◆ **What the task asks**
Each line from the one containing "Click the pink header banner strip" through the end of the records below must be repeated exactly, and no other line.

[Entries supplied — start]

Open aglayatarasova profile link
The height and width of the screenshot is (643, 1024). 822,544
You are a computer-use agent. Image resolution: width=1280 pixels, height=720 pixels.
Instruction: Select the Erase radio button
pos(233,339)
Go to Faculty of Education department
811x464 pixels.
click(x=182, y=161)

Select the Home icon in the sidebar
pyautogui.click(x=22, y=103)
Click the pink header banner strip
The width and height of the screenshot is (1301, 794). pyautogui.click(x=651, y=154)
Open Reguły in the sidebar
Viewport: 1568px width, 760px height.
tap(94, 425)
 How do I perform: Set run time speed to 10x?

[Entries supplied — finish]

◆ **Finished exercise**
Click the pink header banner strip
The width and height of the screenshot is (1301, 794). pyautogui.click(x=651, y=154)
Open Reguły in the sidebar
Viewport: 1568px width, 760px height.
tap(94, 425)
 How do I perform: Set run time speed to 10x?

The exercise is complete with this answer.